По выходе из больницы я несколько дней жил на какой-то поднебесной парящей высоте, и все, что делал — брился, ел, убирал комнату, хлопотал о восстановлении водительских прав, ходил или сидел, разговаривал или молчал, все для меня полнилось громадным смыслом первозданной новизны и значения: я тайно радовался жизни и тому, что я в ней не одинок. У меня пропала суетность и нетерпимость, я был очень внимательным и вежливым с миром, и только одно разоряло этот мой несрочный праздник — не поддающийся рассудку страх на улице, когда я слышал позади себя шаги. Мне тогда хотелось прикрыть голову руками, и я оглядывался на прохожих и норовил пропустить их вперед, если то были мужчины втроем или вчетвером. И все равно жить было хорошо, даже с этим подлым страхом. Я легко примирился с тем, что на затылке у меня навсегда останется лысая метина величиной с куриное яйцо и, чтобы скрыть ее, мне придется отращивать волосы под стилягу. На это потребуется месяца два или три, а до той поры я буду носить соломенную шляпу, чуть-чуть сдвинутую на правое ухо. Чем это плохо? Мой больничный лист позволял мне не выходить на работу еще девять дней, и, может, поэтому меня пока не тревожил предстоящий разговор с начальством о моей драке.
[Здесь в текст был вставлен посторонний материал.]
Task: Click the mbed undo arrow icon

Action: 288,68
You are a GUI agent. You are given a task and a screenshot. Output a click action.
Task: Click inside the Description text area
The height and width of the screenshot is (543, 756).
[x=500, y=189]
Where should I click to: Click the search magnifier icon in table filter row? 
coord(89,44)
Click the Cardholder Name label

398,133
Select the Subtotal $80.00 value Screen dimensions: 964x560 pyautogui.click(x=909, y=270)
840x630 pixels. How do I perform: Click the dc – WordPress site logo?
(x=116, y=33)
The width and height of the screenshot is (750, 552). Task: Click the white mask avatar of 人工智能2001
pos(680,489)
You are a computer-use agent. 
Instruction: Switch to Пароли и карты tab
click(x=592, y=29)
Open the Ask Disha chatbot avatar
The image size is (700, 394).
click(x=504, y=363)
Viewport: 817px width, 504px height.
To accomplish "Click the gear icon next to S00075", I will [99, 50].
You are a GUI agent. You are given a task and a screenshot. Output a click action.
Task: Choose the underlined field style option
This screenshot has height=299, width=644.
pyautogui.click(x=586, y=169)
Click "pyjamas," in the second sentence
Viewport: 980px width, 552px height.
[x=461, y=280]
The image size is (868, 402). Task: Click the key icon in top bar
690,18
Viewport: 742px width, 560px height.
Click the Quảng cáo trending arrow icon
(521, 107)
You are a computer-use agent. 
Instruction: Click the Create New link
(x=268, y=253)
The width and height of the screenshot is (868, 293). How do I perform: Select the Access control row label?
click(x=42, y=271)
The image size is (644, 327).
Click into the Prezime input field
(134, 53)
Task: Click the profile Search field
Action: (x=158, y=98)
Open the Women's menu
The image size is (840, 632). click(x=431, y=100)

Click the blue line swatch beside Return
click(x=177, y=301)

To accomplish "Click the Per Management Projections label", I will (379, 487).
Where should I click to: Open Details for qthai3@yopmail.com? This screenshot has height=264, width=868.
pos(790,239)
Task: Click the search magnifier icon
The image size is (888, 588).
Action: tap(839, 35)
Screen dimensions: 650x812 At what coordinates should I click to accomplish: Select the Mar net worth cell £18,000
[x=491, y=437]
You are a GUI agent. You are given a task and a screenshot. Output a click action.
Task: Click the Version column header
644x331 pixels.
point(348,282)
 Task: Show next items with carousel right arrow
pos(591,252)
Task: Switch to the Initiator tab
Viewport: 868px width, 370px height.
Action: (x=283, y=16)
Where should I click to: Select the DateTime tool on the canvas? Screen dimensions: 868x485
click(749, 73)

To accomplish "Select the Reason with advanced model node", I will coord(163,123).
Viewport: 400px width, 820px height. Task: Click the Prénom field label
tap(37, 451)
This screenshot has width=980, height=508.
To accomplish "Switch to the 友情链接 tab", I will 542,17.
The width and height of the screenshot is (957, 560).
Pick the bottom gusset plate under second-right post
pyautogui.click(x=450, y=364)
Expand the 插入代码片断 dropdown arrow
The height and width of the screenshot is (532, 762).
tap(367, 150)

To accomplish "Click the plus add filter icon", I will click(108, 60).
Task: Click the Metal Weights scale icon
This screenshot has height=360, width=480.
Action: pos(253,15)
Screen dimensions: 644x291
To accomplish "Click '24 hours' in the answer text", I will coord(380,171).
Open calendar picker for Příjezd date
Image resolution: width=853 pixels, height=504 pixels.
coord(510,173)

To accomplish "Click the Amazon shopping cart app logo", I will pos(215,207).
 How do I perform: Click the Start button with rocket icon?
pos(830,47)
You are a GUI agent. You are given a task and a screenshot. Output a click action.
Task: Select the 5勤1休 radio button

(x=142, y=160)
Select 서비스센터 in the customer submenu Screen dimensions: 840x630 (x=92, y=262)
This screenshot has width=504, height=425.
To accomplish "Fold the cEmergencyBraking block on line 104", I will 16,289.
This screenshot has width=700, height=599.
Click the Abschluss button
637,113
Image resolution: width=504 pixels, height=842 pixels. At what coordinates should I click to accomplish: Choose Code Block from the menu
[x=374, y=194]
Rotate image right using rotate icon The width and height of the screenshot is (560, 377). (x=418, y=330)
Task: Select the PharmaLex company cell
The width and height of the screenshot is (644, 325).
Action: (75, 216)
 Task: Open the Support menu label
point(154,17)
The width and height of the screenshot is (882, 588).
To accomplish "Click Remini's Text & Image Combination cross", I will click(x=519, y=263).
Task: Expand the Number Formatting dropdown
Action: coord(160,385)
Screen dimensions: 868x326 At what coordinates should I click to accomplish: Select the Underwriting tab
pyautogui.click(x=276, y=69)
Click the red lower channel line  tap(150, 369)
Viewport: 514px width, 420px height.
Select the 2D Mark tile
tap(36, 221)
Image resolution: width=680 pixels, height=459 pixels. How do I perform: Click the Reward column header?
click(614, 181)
Ирене я позвонил на третий день после выхода из больницы. Я позвонил ей вечером, домой, потому что в издательстве телефон помещался на столе Верыванны. Трубку взял Волобуй. Он боевито сказал „слушаю“, а я вежливо поздоровался с ним и попросил, чтоб он был любезен и пригласил к аппарату Ирену Михайловну. Это получилось у меня ладно и церемонно, особенно к „аппарату“. Волобуй поинтересовался, кто ее спрашивает, и я назвался автором повести „Куда летят альбатросы“. Ждать пришлось минуты полторы, там что-то не спешили, и я успел мысленно увидеть трогательную и совсем безобидную для себя картину — Ирена в том своем темном детском платьишке стоит на кухне у плиты и что-то жарит. Скорее всего котлеты. Две маленькие — себе и дочери, и одну большую — ему. Сковородка там, конечно, добротная, чугунная, а ухватик раскалился, и поднять ее трудно. „Не торопись, я подожду, — сказал я ей молча. — Переверни еще раз вон ту, большую… Пускай лопает на здоровье“.
— Очень хорошо, что вы позвонили, товарищ Кержун, — сказала она посторонне в трубку, — дело в том, что нам надо согласовать некоторые купюры…
Я молчал.
— Совершенно верно, — сказала она. — Но прежде чем приходить в издательство, позвоните мне завтра… скажем, ровно в час дня вот по этому телефону… Всего хорошего!
Я звонил из той своей будки у парапета моста. Я проторчал там минут пятнадцать, потом послонялся под каштаном, но было еще рано, и я никого не встретил, и во мне не было никакого страха. Ни перед кем.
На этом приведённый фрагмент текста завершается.